Home » Reynolds: Major cuts coming Monday

Reynolds: Major cuts coming Monday

by David Specht

Legislature can
address revenue fixes

Gov. John Bel Edwards will present his budget to a joint session of the legislature Monday, and State Rep. Gene Reynolds, D-Minden, said drastic cuts are expected.

“ In this meeting the administration has to present a budget with the current amount of predicted revenue for next year,” Reynold said. “The temporary clean penny and a few other temporary measures will expire on July 1 and that will leave a 1.1 billion dollar decrease in revenue.”

Reynolds said if the legislature does nothing, the Governor’s budget will be the one on which they cast votes during the regular legislative session. But, he said, that’s not their only choice.

“We, the legislature, can replace the revenue or replace part of the revenue or make the cuts to balance the budget,” he said.

Lawmakers have been working on solutions to forthcoming “fiscal cliff” for months, but have yet to come to consensus.

“We have been briefed numerous times about this fiscal cliff, the causes, the solutions, and the bills needed to fix the problem for almost two years and as of today nothing has passed from the House,” Reynolds said. “I have been meeting with Democrats and Republicans for the last five months on possible solutions and as of today we still can’t say we have 70 votes [need for passage].”

On the revenue side, Reynolds said the solutions involve sales taxes, corporate taxes, and other income taxes.

“Seventy-two percent of our revenue comes from sales tax and income tax. Corporate tax brings in about eight percent and other sources are less than eight percent,” he said. “Keep in mind we would only replace the revenue that will expire or part of that revenue.”

Some sales tax options that have been discussed and their fiscal impact are:

Keep the clean temporary penny – $800 million.

Drop the clean penny and clean the other four cents (sales tax). “This would only bring in around $300 million because of constitutional dedications of sales tax,” Reynolds said.

Elimination of non constitutional exemptions. There are over 200 sales tax exemptions.

Use part of the temporary penny to keep money coming until we see a $200 million projected savings from the federal tax cut in 2019/2020.

“All of these take 70 votes and as of today we can only count on about 58-60,” said Reynolds.

On the cost-saving side, Reynolds said state law limits where cuts can be made. “Since the vast majority of our spending is health care, education, and $6.8 billion in tax exemptions, cuts would mostly come from those areas that are not protected by law,” Reynolds said.

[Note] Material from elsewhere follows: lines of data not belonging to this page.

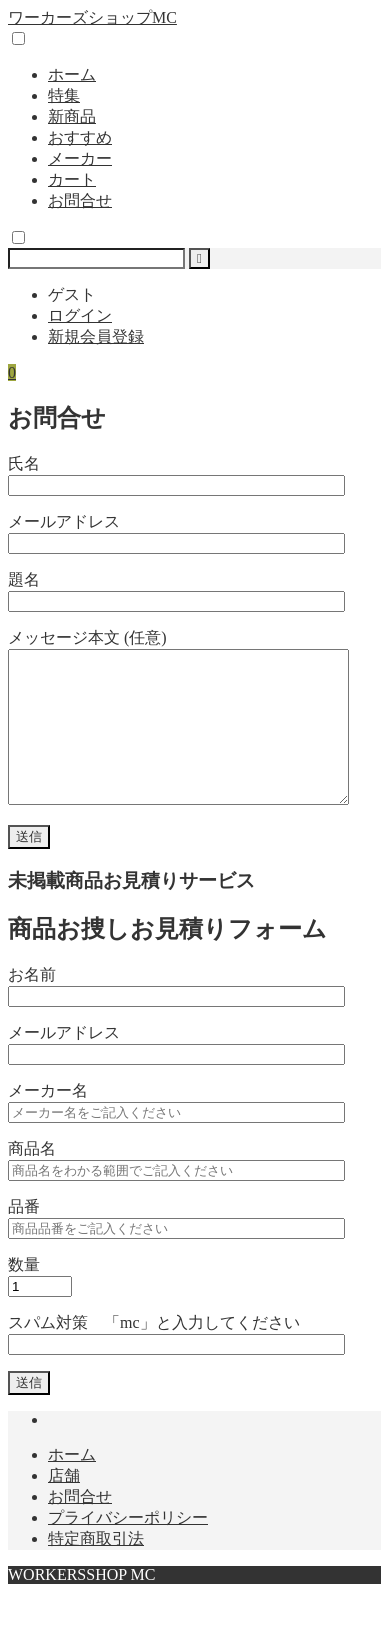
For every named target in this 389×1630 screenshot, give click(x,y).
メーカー (80, 158)
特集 (64, 95)
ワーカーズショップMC (92, 17)
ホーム (72, 74)
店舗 (64, 1505)
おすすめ (80, 137)
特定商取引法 (96, 1568)
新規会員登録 (96, 336)
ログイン (80, 315)
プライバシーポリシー (128, 1547)
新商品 (72, 116)
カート (72, 179)
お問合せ (80, 200)
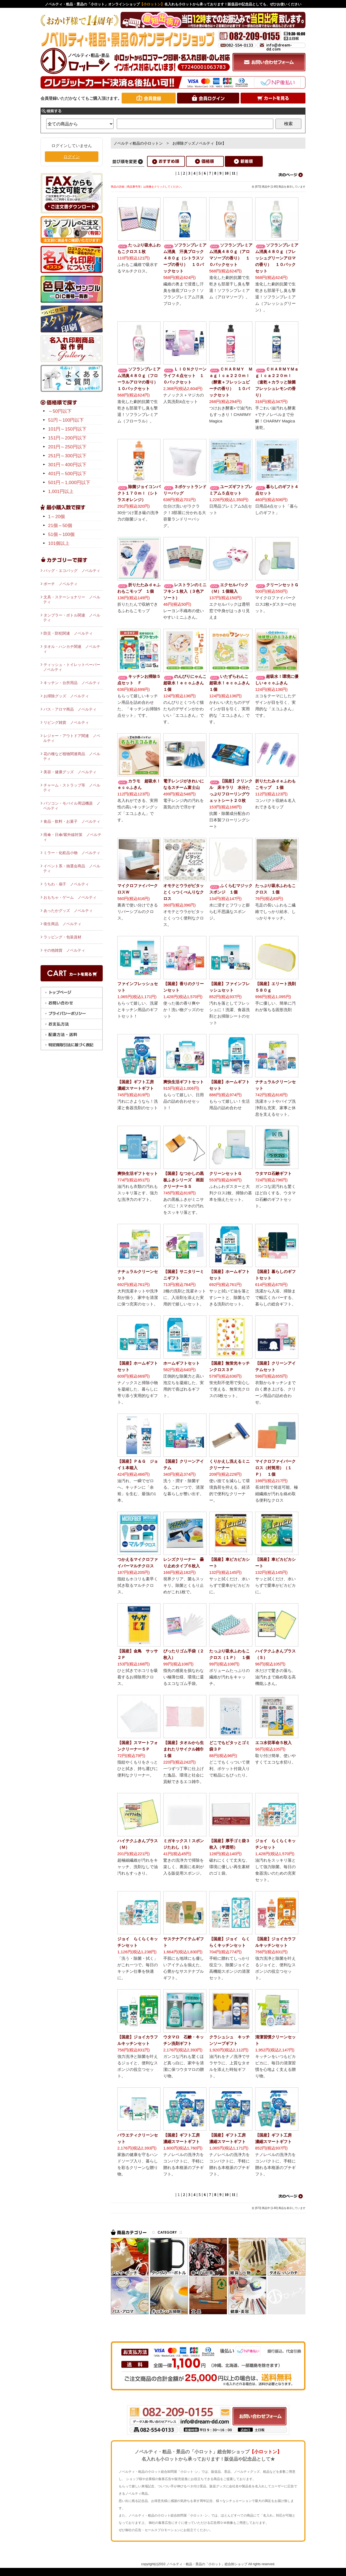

The budget has been a political hot topic, and Reynolds isn’t shying away from the “popular” fixes. “I know this will bring comments about contracts, waste, food stamps ,and salaries but those are political talking points that are not factual,” he said.

“Food stamps are federal, no state money. Contracts are long term and are being reviewed but the savings are small. Salaries for the vast majority of state workers are low and tied to civil service. Waste is being addressed to find savings but here again the number is low.”

Reynolds said the items aren’t being ignored as every option is on the table. “These help but can’t fully address the problem,” he said. “We also will have to find revenue in the future for roads and bridges.”